---------- DATA SUPPLIED ----------
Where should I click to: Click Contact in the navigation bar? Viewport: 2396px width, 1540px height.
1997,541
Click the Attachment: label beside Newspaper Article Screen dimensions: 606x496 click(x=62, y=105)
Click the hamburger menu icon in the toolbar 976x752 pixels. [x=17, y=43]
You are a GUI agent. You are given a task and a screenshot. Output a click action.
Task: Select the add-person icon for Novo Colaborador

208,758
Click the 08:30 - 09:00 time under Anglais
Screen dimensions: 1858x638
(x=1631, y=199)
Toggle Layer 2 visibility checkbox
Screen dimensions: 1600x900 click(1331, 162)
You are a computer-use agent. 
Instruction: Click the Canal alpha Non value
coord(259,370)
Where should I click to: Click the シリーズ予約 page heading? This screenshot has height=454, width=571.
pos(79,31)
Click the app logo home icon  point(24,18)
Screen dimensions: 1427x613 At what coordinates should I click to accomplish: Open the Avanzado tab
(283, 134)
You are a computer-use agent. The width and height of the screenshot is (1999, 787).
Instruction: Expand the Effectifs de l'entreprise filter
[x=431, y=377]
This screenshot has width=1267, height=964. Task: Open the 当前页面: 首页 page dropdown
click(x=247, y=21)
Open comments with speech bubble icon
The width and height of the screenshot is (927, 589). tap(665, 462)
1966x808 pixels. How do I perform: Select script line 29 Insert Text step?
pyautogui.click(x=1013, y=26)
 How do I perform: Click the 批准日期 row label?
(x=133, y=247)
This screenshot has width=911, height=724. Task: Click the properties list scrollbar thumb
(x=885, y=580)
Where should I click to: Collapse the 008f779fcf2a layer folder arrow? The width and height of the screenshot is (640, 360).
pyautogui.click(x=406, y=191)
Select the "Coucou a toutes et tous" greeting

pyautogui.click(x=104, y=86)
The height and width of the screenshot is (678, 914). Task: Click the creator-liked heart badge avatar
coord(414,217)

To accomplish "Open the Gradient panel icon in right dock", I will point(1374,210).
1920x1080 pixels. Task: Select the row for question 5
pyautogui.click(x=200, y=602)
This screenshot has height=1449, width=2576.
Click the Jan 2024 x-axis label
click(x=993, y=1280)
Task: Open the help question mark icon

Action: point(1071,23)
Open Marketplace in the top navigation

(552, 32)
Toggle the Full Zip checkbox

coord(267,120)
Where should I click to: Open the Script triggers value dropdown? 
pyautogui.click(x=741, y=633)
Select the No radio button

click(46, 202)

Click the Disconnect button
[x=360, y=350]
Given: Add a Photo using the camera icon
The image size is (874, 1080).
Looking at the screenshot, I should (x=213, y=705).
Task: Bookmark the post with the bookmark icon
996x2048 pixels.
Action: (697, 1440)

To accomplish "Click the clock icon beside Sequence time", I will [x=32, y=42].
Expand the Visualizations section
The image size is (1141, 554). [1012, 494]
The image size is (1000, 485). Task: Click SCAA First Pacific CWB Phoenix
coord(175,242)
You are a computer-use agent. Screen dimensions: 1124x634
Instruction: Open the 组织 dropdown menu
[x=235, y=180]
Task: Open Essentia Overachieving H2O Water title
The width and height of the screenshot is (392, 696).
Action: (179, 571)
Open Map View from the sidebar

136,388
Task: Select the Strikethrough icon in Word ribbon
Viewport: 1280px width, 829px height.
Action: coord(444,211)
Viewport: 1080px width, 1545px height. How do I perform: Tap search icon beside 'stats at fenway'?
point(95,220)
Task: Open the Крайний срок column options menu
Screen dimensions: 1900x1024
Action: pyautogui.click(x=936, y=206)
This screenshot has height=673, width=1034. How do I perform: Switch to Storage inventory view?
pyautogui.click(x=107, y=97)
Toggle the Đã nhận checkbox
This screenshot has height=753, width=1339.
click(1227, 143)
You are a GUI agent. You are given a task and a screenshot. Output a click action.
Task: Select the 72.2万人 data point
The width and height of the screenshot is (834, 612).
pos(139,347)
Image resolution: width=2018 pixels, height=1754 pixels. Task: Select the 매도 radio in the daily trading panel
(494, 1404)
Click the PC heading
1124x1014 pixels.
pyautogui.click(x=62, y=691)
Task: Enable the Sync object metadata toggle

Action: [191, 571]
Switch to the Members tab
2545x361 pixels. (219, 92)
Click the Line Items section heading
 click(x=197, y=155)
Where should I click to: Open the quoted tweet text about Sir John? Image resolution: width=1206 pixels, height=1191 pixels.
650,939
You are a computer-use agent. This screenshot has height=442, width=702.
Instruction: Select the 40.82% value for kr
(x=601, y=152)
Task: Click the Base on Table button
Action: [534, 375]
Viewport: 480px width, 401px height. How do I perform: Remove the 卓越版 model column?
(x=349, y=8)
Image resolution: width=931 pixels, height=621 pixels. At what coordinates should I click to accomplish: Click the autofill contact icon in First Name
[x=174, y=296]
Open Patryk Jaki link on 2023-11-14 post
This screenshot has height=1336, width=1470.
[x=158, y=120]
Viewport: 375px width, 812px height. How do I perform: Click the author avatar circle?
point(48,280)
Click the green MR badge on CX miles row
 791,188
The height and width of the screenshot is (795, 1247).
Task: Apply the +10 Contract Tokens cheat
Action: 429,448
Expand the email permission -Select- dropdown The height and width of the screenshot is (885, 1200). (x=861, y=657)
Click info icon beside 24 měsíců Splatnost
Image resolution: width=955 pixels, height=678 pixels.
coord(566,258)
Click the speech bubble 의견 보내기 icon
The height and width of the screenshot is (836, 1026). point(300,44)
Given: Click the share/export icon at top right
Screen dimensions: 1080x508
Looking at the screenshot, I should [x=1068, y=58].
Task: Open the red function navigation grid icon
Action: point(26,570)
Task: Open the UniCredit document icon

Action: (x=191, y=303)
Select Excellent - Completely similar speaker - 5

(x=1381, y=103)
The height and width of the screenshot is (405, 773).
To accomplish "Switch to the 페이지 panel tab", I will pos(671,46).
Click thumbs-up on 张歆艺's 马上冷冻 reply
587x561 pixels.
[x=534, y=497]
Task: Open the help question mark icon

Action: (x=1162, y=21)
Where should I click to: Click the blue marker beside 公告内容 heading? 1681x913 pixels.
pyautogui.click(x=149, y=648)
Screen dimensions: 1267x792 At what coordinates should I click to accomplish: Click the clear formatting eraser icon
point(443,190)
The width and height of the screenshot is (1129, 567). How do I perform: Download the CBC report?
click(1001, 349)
----------
Please return the lines unchanged, beginning at the line that contains "Task: Bookmark the" and stopping after the line that contains "The image size is (1141, 554). [1012, 494]".

Task: Bookmark the post with the bookmark icon
996x2048 pixels.
Action: (697, 1440)

To accomplish "Click the clock icon beside Sequence time", I will [x=32, y=42].
Expand the Visualizations section
The image size is (1141, 554). [1012, 494]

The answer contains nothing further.